START Extracted information

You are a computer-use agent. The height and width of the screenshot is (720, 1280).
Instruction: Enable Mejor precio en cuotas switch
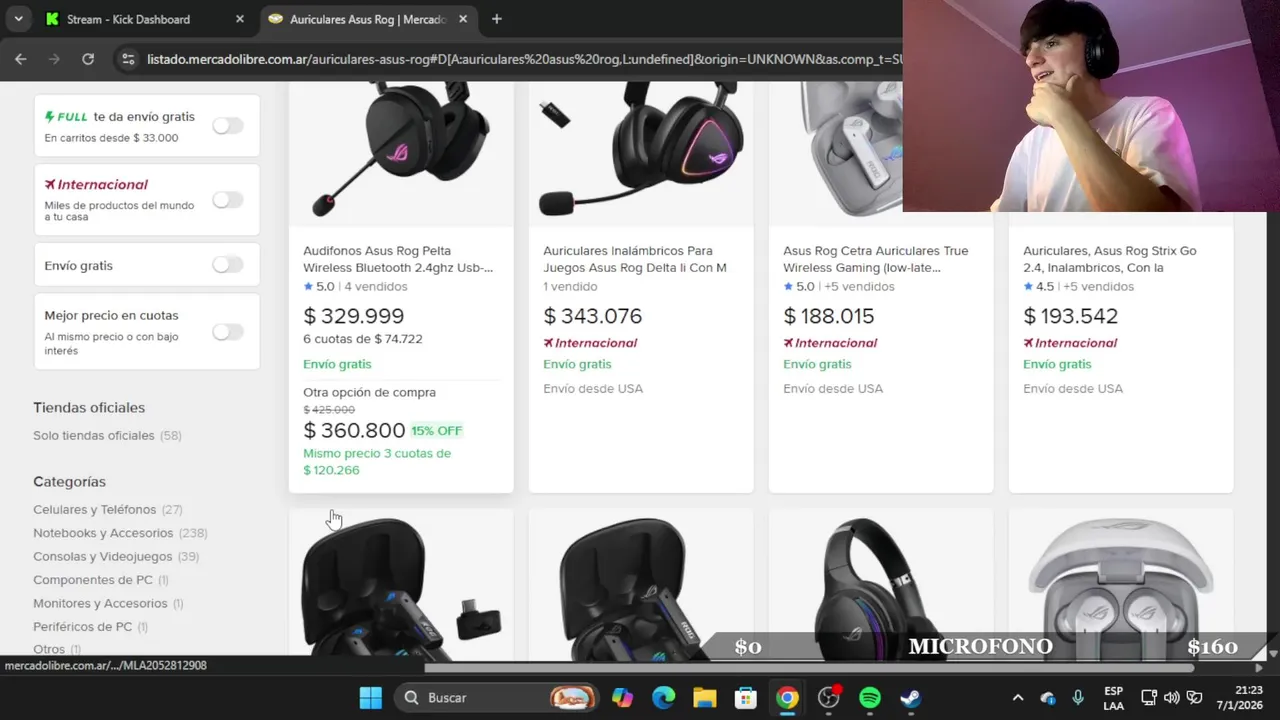click(228, 331)
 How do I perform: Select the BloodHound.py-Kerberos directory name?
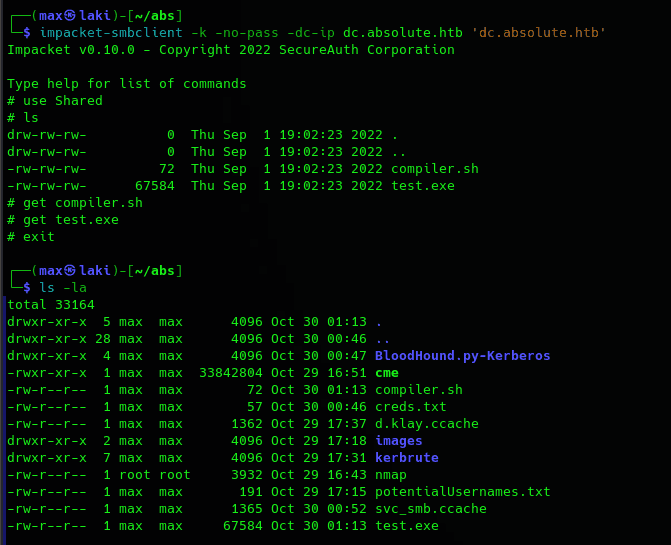pyautogui.click(x=463, y=356)
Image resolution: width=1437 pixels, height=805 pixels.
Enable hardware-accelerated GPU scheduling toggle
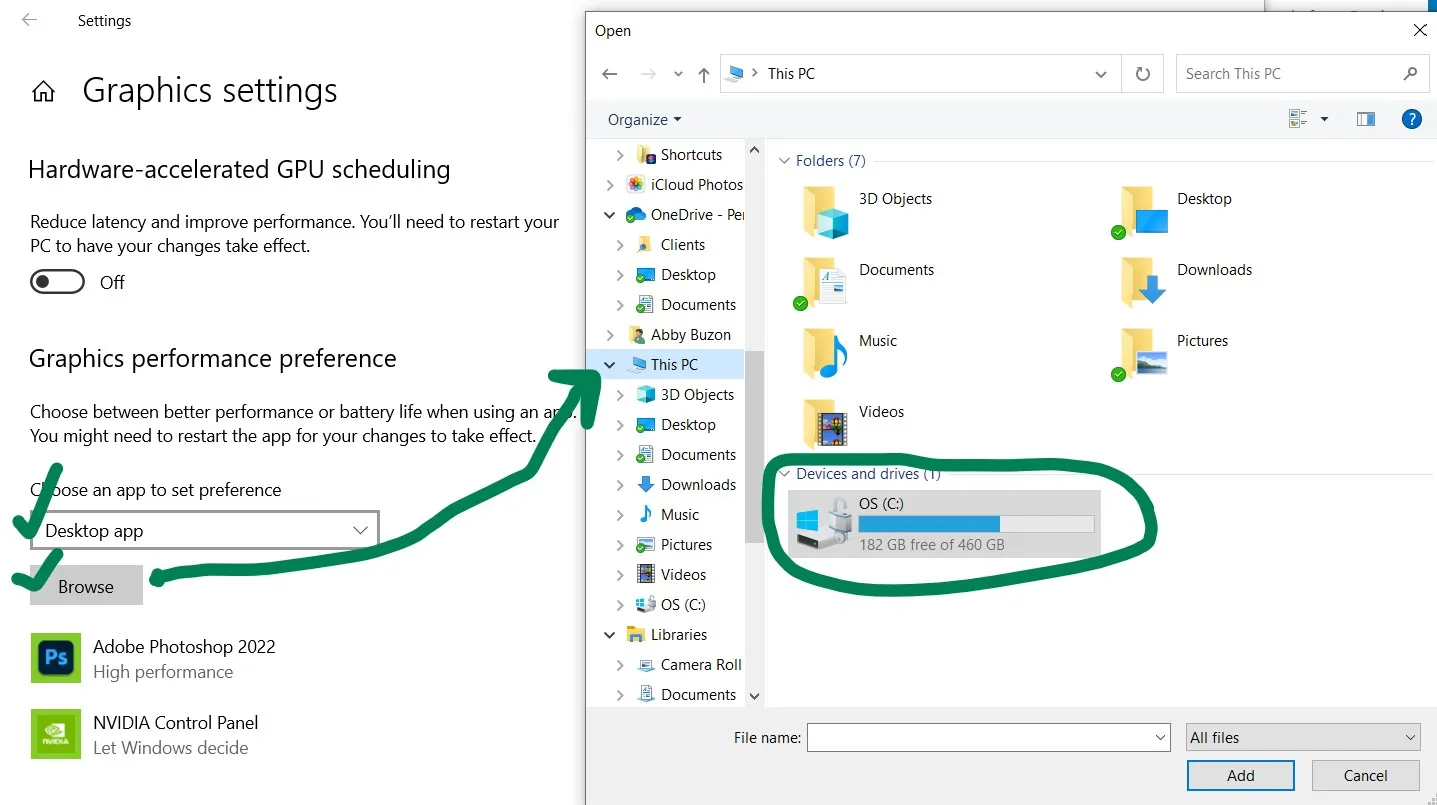pyautogui.click(x=57, y=281)
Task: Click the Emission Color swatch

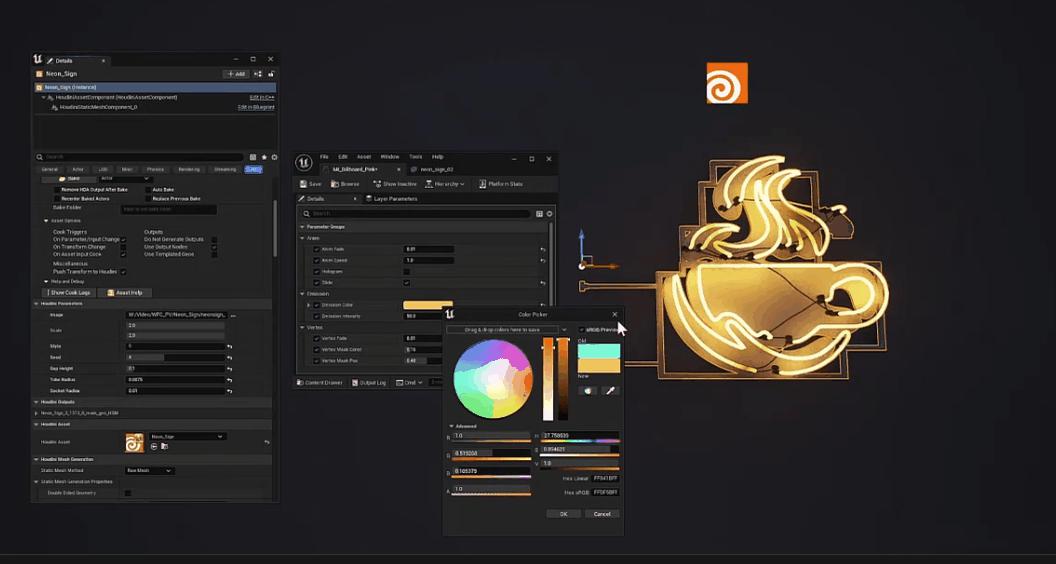Action: (427, 305)
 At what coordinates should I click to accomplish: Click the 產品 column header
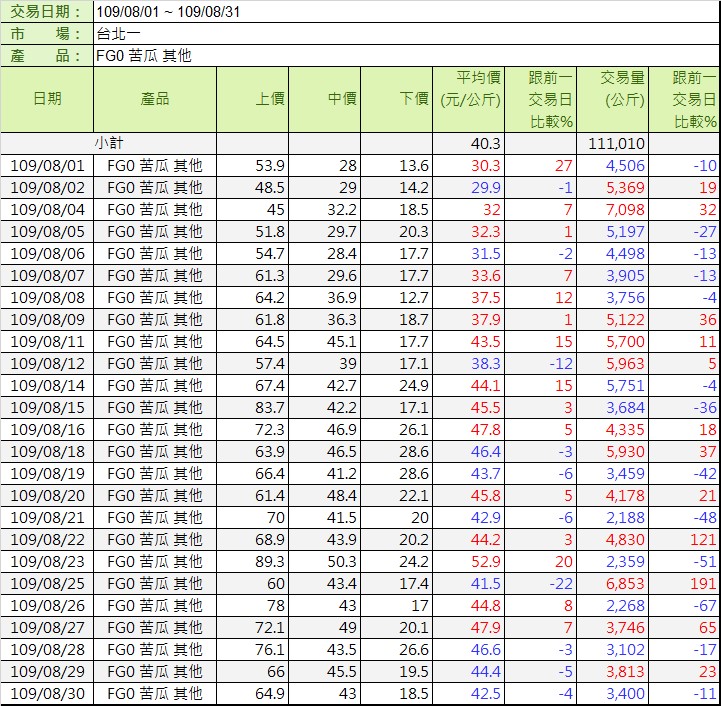[x=155, y=99]
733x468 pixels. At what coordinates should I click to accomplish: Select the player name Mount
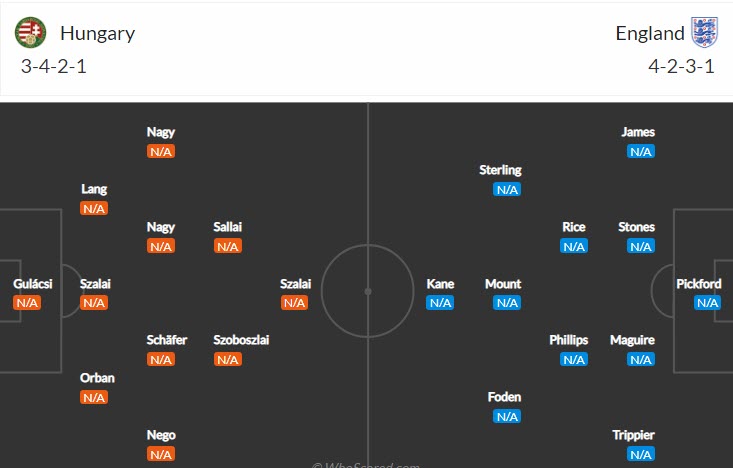(x=503, y=284)
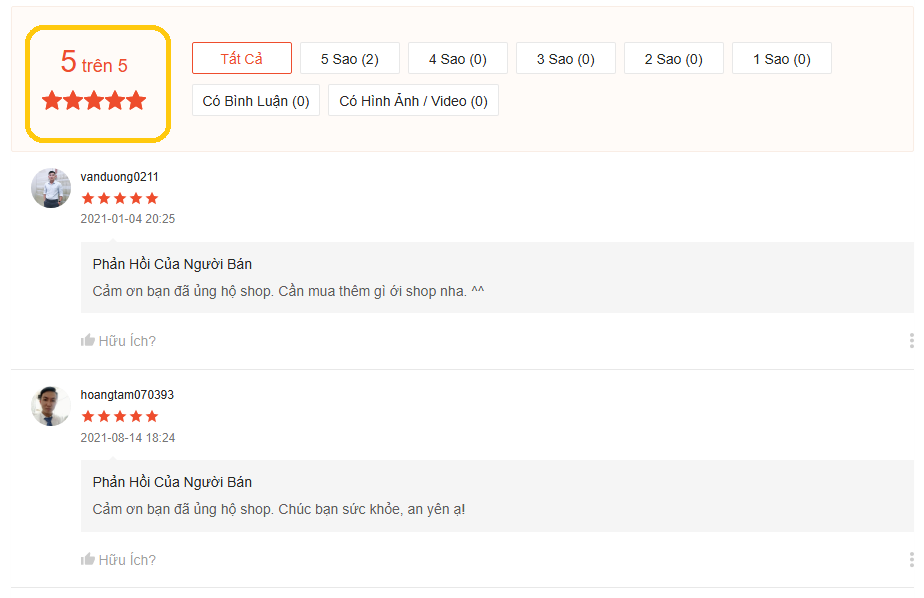Show reviews with 'Có Hình Ảnh / Video (0)'
Viewport: 924px width, 598px height.
pos(413,101)
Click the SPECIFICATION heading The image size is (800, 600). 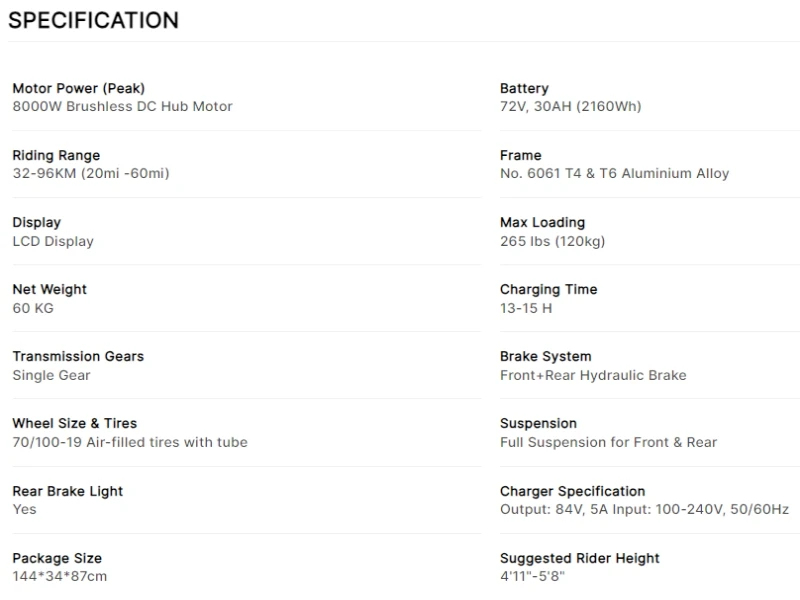93,20
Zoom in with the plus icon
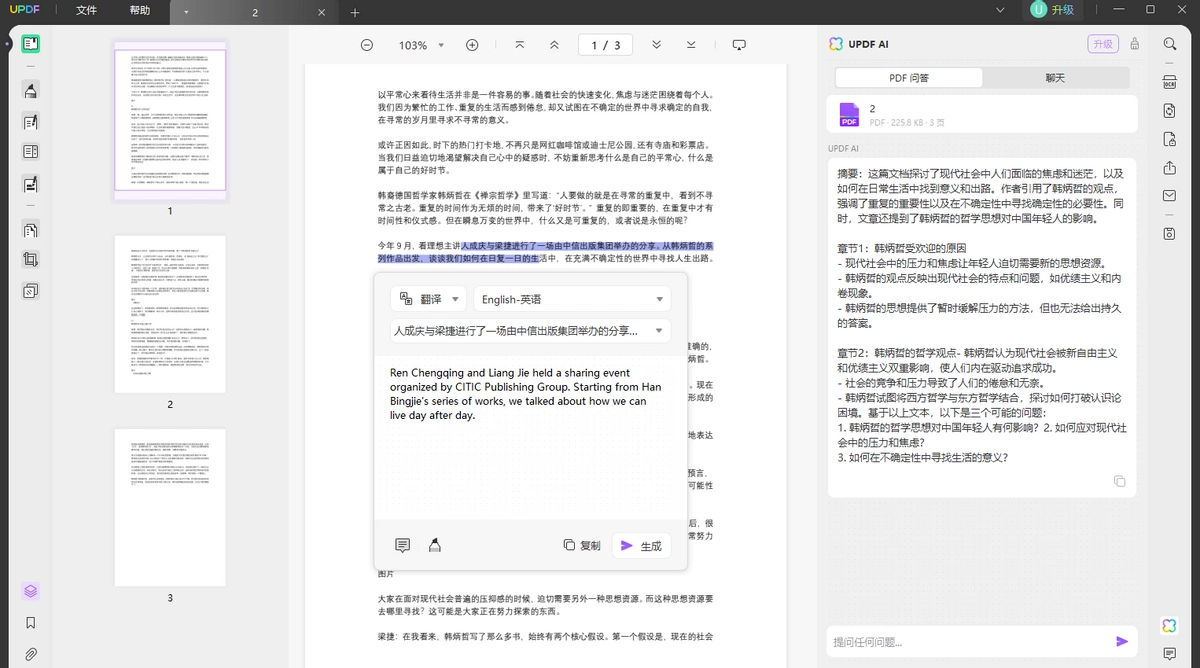Viewport: 1200px width, 668px height. 472,45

END Extracted information

→ **Requirement**
Without the pictures, write out the lines from the beginning of the entries through the line with "Image resolution: width=1437".

→ **Solution below**
You are a computer-use agent. The height and width of the screenshot is (720, 1280).
Instruction: Enable Mejor precio en cuotas switch
click(228, 331)
 How do I perform: Select the BloodHound.py-Kerberos directory name?
pyautogui.click(x=463, y=356)
Image resolution: width=1437 pixels, height=805 pixels.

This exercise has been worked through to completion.